Big Marijuana Looks Like Marley, Snoop, Willie, and Rihanna
Ever since the popularization of marijuana in America, there has always been a worry by cannabis consumers that Big Tobacco would swoop in and create the “Marlboro of Marijuana”, full of additives. For the opponents of legalization of marijuana, “Big Marijuana” is the corporate bogeyman that adulterates cannabis to make it more addictive and markets it to kids.
So far, however, “Big Marijuana” looks like three pot-smoking musicians cashing in on their celebrity, and one private equity firm cashing in on another pot-smoking musician.
I’m writing from Jamaica where HIGH TIMES just held their Cannabis Cup in conjunction with the Rastafari Rootzfest. Superstar pop singer Rihanna, a native of the Caribbean island of Barbados, was in attendance. According to 18 Karat Reggae, she took the Cup stage to announce the launching of her new cannabis brand, cleverly called “MaRihanna”.
Rihanna’s brand will offer edibles, concentrates, and island-themed flower like Karibbean Kush, Haitian Haze and Jamaican High Grade. “MaRihanna by Rihanna is truly the first mainstream cannabis brand in the world and proud to be a pioneer,” Rihanna said. “MaRihanna is blazing a trail for the industry.”
The first? Hardly.
In 2014, Privateer Holdings announced its exclusive partnership with the estate of the late reggae icon Bob Marley to create a mainstream cannabis brand called “Marley Natural”. VICE News described the “American private equity firm led by a team of white, Yale-educated go-getting fitness freaks” who would be cashing in on the legacy of both Bob Marley and Jamaican ganja.
But since ganja cultivation is still illegal in Jamaica, all “Marley Natural” cannabis will be grown in the United States. Poor Rasta ganja farmers who have always struggled economically will benefit in no way from the brand.

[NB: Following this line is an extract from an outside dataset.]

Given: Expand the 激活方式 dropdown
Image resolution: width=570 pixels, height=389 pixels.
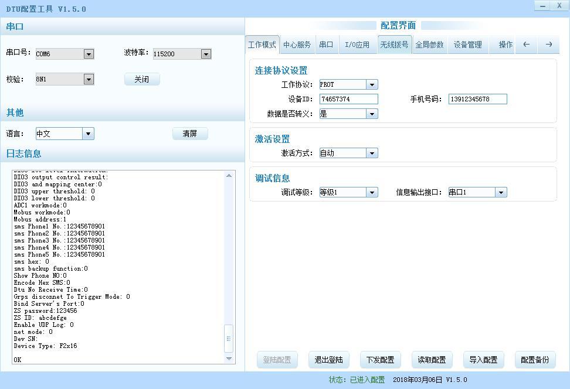Looking at the screenshot, I should coord(372,153).
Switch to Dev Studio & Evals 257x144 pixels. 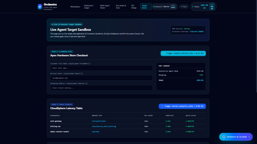(x=121, y=7)
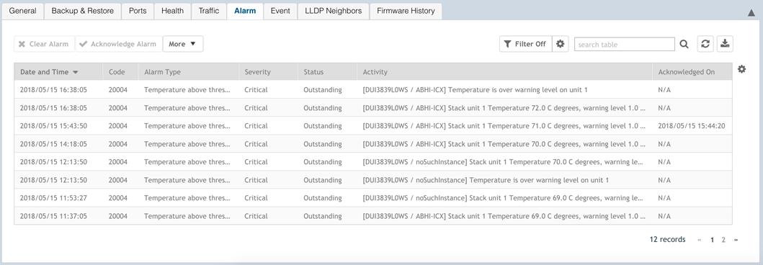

Then country music legend Willie Nelson got into the act early this year, announcing the creation of his “Willie’s Reserve” brand of marijuana. The Daily Beast talked with Willie’s spokesman, Michael Bowman, who described what would be a vertically-integrated brand, from the farmers growing the cannabis to the stores it will be sold in.
“Let’s just call it the anti-Walmart model. Personally, internally, that’s what we call it,” Bowman explained. “Willie’s Reserve” would be like a Whole Foods store that sells its own brands, as well as others that meet Willie’s moral guidelines. “A certain standard by which growers have to account for carbon and such,” said Bowman, “in a way that empowers small growers who are doing the right thing.”

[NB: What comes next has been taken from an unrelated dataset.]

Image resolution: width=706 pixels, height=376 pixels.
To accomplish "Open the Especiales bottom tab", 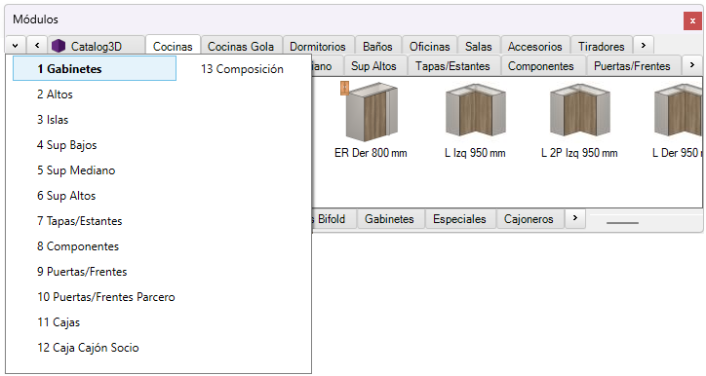I will (459, 219).
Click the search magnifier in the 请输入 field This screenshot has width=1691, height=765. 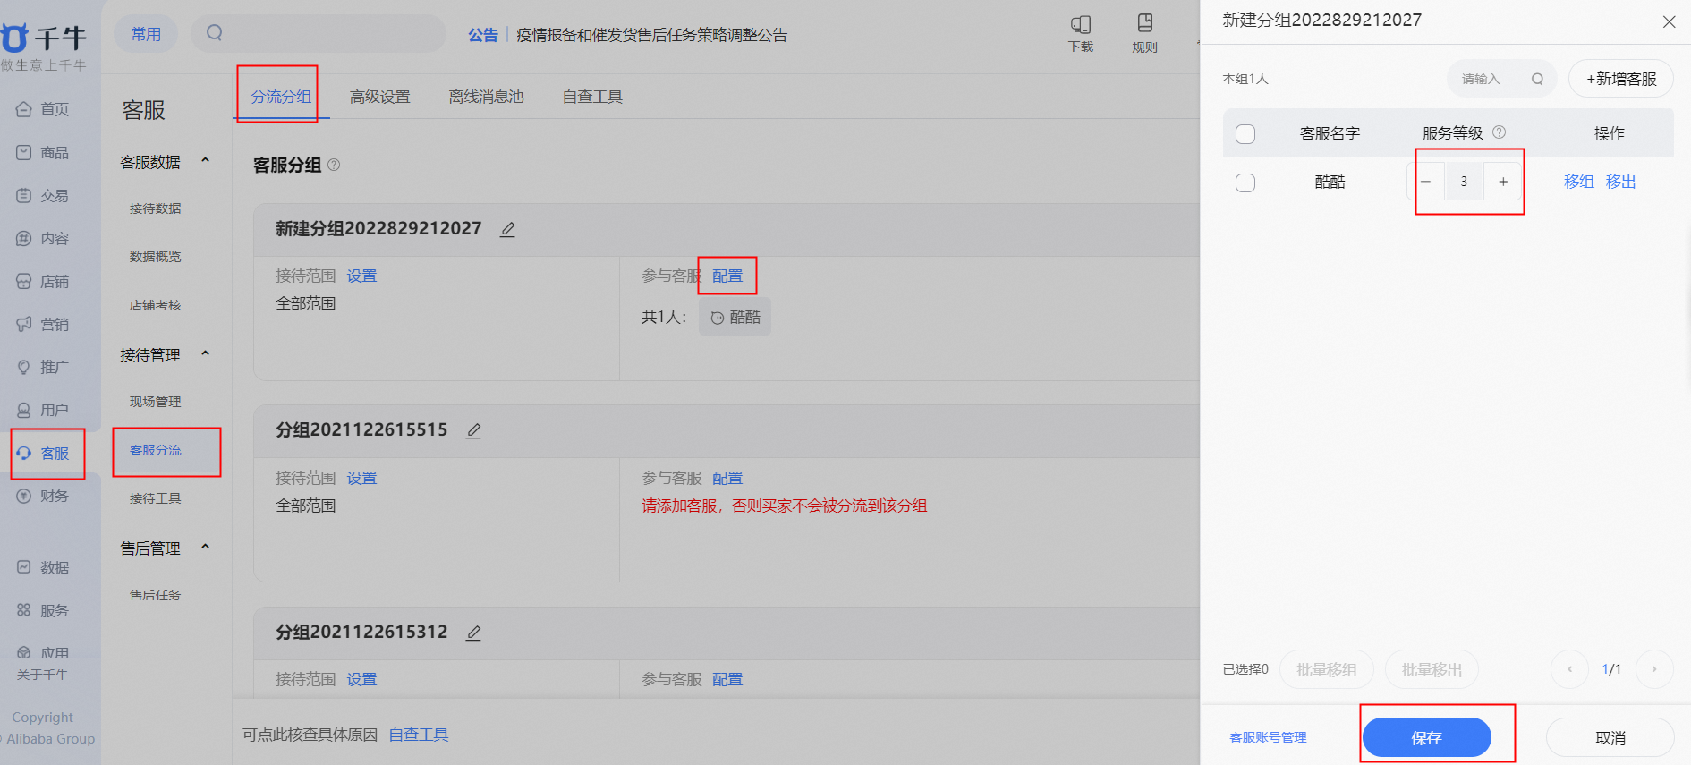tap(1537, 79)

Then just last week, rapper Snoop Dogg announced his premium “Leafs by Snoop” brand. The Guardian reported that it “makes Snoop the first celebrity to front a line of personally branded marijuana products,” clearly not aware of “Marley Natural” and “Willie’s Reserve”.
“Leafs by Snoop” are being grown and sold by LivWell in Colorado. Snoop himself isn’t the owner of the brand, because Colorado marijuana companies must be owned by Colorado residents. LivWell is a controversial choice by Snoop, considering the company was sued in 2014 for handing out medicated chocolates at the Denver County Fair that its vendors claimed were THC-free. This year, LivWell had 60,000 plants quarantined over use of pesticides, leading to protests by the Cannabis Consumers Coalition and a lawsuit by two consumers.
Are the fears of “Big Marijuana” justified? Prohibitionists would argue that celebrity-endorsed weed, especially a top-of-the-pop-charts 20-something superstar like Rihanna, is exactly the kind of corporate marketing to kids they predicted. Rastas would argue that the corporate mining of Bob Marley’s legacy without giving back to the poor Jamaican ganja farmers is an insult to Marley’s beliefs. Tokers would argue that Snoop’s pesticide-pot-peddling LivWell represents exactly the sort of profit-over-people corporate model we want to avoid.
And I would argue that Willie Nelson much more than the others has put his money where his mouth is when it has come to legalizing marijuana and creating these economic opportunities, though donations and appearances for NORML, and more generally toward farmers with his longtime Farm Aid concerts. If there is going to be a Big Marijuana, let’s make sure it’s more like “Willie’s Reserve” by voting with our weed dollars.